◆ DESCRIPTION OF THE TASK ◆
In the entries that follow, find the line containing "Given: Open the thumbnail"; from there, copy every line exactly through the line containing "Enable the 판매상품 수 checkbox".

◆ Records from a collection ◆

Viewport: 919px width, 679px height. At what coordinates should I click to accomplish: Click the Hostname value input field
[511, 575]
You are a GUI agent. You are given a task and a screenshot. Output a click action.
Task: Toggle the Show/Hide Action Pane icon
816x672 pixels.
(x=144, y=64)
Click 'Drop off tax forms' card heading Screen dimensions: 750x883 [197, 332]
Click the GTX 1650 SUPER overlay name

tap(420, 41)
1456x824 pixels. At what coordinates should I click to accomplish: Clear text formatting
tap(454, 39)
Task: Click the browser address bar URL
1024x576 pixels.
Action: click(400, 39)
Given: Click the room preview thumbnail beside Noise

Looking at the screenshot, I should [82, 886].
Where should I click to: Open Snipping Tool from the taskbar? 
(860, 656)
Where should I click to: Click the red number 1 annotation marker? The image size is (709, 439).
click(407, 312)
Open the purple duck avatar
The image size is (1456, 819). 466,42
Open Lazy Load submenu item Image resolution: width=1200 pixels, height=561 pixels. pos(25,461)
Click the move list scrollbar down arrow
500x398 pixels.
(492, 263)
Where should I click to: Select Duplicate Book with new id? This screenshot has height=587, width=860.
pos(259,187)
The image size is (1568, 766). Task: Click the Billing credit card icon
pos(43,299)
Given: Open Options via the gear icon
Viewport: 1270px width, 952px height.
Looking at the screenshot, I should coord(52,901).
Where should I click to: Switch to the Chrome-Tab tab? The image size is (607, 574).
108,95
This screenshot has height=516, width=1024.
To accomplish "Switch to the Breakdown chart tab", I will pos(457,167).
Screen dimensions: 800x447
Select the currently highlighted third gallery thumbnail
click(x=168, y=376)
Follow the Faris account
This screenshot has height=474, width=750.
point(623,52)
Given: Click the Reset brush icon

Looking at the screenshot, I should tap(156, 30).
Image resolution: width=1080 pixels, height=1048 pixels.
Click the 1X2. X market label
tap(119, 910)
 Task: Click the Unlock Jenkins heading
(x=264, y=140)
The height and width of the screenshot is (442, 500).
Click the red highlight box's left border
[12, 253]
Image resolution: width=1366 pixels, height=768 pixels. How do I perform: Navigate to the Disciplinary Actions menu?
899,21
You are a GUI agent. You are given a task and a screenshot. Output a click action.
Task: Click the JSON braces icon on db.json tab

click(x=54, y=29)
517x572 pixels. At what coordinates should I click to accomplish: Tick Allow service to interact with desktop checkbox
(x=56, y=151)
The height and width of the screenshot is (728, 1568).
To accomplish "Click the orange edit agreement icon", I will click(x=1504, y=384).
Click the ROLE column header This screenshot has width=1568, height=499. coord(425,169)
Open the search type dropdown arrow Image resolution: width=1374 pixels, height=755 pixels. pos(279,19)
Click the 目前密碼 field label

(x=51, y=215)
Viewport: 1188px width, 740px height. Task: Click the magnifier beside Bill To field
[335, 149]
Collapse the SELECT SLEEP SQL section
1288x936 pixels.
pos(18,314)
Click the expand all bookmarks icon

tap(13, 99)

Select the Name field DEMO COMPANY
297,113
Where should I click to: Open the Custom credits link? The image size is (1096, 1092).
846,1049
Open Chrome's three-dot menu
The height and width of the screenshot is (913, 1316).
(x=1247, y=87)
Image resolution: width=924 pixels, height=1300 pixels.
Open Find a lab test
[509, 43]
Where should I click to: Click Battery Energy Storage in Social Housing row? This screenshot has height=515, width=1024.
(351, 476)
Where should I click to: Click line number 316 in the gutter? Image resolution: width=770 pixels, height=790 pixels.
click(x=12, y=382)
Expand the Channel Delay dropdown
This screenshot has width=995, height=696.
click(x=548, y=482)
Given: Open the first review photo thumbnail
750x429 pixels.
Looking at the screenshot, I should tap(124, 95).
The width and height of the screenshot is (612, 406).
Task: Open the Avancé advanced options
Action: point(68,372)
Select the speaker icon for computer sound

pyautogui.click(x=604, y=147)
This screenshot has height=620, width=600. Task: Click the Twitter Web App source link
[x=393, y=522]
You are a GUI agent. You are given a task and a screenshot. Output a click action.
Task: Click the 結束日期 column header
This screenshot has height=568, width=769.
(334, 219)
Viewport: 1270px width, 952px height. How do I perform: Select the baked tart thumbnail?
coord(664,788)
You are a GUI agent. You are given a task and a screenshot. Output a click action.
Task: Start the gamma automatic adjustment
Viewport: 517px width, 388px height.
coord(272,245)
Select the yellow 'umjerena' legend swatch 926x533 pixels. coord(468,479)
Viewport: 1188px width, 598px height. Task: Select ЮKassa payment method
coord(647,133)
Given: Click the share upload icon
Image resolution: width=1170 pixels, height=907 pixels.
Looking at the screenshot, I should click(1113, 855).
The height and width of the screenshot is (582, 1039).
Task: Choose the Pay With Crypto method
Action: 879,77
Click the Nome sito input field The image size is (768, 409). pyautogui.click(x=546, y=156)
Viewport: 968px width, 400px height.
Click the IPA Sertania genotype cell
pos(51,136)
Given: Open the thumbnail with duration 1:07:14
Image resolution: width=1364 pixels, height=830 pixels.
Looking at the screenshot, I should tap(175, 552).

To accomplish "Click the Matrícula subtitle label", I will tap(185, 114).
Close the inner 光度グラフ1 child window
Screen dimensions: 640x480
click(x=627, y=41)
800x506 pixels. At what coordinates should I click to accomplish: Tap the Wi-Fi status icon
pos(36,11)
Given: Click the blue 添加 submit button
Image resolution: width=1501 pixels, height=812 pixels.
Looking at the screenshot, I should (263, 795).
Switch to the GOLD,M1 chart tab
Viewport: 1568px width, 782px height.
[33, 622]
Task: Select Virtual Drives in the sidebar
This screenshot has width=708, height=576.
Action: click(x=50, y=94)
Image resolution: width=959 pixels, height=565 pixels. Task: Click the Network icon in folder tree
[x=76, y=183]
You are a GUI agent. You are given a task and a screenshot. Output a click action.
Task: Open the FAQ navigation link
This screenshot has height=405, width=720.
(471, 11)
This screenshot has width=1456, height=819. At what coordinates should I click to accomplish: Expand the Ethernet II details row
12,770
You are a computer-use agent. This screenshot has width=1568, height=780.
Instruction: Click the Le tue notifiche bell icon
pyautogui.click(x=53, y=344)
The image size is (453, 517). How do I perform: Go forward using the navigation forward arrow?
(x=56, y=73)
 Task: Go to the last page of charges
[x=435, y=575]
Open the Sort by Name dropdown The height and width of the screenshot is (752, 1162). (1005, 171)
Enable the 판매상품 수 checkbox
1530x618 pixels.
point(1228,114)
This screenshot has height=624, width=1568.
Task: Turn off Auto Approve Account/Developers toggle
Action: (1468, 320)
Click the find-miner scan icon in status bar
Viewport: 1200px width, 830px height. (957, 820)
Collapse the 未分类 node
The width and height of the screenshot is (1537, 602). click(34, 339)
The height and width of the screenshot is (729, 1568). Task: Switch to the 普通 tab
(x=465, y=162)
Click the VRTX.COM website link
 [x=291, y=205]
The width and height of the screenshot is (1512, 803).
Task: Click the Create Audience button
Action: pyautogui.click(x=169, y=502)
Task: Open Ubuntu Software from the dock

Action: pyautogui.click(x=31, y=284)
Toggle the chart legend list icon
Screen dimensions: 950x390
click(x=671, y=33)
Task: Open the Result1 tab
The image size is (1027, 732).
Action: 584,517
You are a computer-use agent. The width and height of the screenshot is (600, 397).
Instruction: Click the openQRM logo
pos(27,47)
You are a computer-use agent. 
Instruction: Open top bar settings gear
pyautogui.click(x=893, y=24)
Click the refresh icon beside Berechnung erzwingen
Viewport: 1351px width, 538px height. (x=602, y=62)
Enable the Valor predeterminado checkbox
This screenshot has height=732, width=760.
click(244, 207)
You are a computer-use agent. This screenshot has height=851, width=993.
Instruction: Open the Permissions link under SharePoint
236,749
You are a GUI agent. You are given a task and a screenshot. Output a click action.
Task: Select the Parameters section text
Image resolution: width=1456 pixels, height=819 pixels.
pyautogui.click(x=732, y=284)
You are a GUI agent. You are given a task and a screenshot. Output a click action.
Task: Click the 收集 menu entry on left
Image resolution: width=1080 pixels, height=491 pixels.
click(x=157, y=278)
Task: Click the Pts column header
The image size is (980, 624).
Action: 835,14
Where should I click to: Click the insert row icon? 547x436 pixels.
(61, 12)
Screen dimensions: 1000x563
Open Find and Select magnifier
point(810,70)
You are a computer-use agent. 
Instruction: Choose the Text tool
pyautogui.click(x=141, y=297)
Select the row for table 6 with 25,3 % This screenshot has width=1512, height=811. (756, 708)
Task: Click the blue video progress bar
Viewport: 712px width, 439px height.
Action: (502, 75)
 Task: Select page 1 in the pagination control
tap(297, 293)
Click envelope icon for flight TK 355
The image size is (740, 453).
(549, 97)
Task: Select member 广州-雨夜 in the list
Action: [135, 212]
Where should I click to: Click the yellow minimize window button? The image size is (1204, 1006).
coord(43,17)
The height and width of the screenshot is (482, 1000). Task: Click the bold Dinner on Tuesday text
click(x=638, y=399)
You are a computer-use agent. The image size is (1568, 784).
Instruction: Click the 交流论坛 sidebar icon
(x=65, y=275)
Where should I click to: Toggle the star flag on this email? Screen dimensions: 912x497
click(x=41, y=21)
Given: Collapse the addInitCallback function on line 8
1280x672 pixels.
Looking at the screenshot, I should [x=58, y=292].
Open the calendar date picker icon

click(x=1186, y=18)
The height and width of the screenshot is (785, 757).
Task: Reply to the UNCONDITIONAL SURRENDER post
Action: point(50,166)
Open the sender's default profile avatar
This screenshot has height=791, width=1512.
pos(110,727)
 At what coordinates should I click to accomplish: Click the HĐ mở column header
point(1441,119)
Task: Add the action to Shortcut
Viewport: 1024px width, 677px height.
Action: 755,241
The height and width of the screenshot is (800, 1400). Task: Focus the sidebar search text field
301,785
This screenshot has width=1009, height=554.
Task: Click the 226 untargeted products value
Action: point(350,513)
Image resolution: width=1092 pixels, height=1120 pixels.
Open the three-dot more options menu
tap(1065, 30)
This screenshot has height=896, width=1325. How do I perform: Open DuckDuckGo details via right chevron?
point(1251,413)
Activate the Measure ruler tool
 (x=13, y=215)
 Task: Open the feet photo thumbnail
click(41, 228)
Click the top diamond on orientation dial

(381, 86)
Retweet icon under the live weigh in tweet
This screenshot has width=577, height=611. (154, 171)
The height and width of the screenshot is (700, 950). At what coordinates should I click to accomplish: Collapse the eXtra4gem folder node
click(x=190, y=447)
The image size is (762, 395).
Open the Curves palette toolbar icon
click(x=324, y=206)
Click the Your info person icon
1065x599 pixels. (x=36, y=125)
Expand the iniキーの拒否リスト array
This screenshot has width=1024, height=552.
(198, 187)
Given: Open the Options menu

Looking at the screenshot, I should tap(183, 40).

◆ SOLUTION TO THIS EXERCISE ◆
Given: Open the thumbnail with duration 1:07:14
Image resolution: width=1364 pixels, height=830 pixels.
Looking at the screenshot, I should tap(175, 552).

To accomplish "Click the Matrícula subtitle label", I will tap(185, 114).
Close the inner 光度グラフ1 child window
Screen dimensions: 640x480
click(x=627, y=41)
800x506 pixels. At what coordinates should I click to accomplish: Tap the Wi-Fi status icon
pos(36,11)
Given: Click the blue 添加 submit button
Image resolution: width=1501 pixels, height=812 pixels.
Looking at the screenshot, I should (263, 795).
Switch to the GOLD,M1 chart tab
Viewport: 1568px width, 782px height.
[33, 622]
Task: Select Virtual Drives in the sidebar
This screenshot has width=708, height=576.
Action: click(x=50, y=94)
Image resolution: width=959 pixels, height=565 pixels. Task: Click the Network icon in folder tree
[x=76, y=183]
You are a GUI agent. You are given a task and a screenshot. Output a click action.
Task: Open the FAQ navigation link
This screenshot has height=405, width=720.
(471, 11)
This screenshot has width=1456, height=819. At what coordinates should I click to accomplish: Expand the Ethernet II details row
12,770
You are a computer-use agent. This screenshot has width=1568, height=780.
Instruction: Click the Le tue notifiche bell icon
pyautogui.click(x=53, y=344)
The image size is (453, 517). How do I perform: Go forward using the navigation forward arrow?
(x=56, y=73)
 Task: Go to the last page of charges
[x=435, y=575]
Open the Sort by Name dropdown The height and width of the screenshot is (752, 1162). (1005, 171)
Enable the 판매상품 수 checkbox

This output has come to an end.